Sydney's hope
"Do the things that you love. You are more than your lung cancer diagnosis and you need to remember that."
Sydney lives in Maryland with her husband and dog. She enjoys staying active, and works as an internal medicine physician in the oncology ward of her hospital.
Sydney was diagnosed with Stage 4 non-small cell lung cancer when she was 33 years old. Bronchoscopy and biopsies revealed a genetic mutation.
In Sydney’s words
There’s a need for lung cancer screening.
You have screening for breast cancer, you have screening for colon cancer, for prostate cancer. For lung cancer, you end up having a lot of patients that are misdiagnosed. There's specific criteria that someone like I (young, in their early 30s) would never hit.

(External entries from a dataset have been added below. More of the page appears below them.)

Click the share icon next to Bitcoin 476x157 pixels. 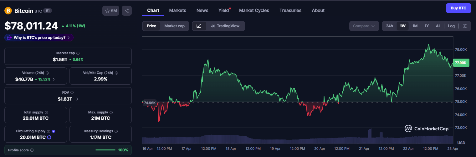pyautogui.click(x=127, y=11)
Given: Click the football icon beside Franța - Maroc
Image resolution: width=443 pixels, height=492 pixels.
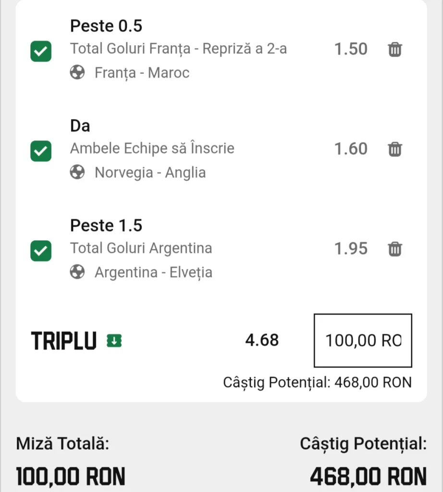Looking at the screenshot, I should click(x=77, y=73).
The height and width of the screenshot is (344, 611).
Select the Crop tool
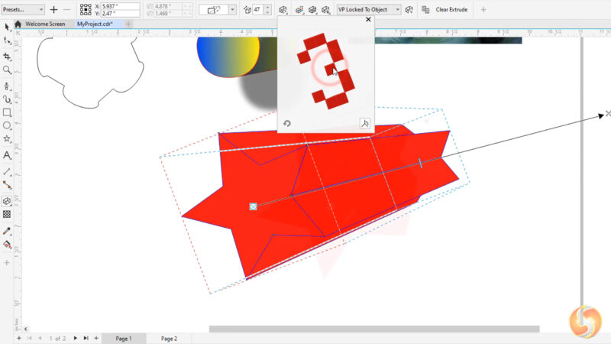[7, 56]
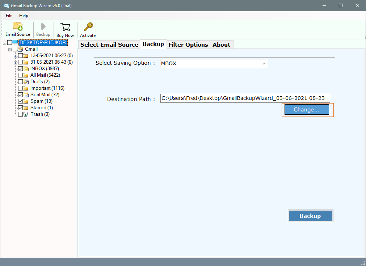
Task: Click the Buy Now cart icon
Action: tap(65, 27)
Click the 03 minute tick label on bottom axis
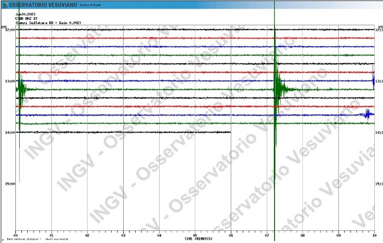The width and height of the screenshot is (383, 243). [123, 235]
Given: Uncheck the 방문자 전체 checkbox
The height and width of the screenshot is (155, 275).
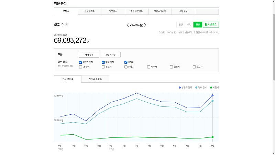Looking at the screenshot, I should 80,62.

If you have lungs, you are at risk for lung cancer.
There’s a lot to be done when it comes to stigma. A lot needs to be done to inform people that just because someone is a smoker doesn’t mean that they are the only ones at risk to get lung cancer.
Persevere is my word through this entire journey.
When I was diagnosed, I would have loved to know that I would achieve all the goals that I set out to do.
Try to keep as true to yourself as possible.
If going in your garden makes you feel happy, go in your garden. If visiting family and friends makes you feel happy, then go and visit family and friends.
I’ve now diagnosed many lung cancers.
I’m an internal medicine physician that works in a hospital. For some patients I know are struggling, I do tell them about my diagnosis. People feel like they’re alone, and that’s one of the things that we would want people to know . . . that they’re not alone.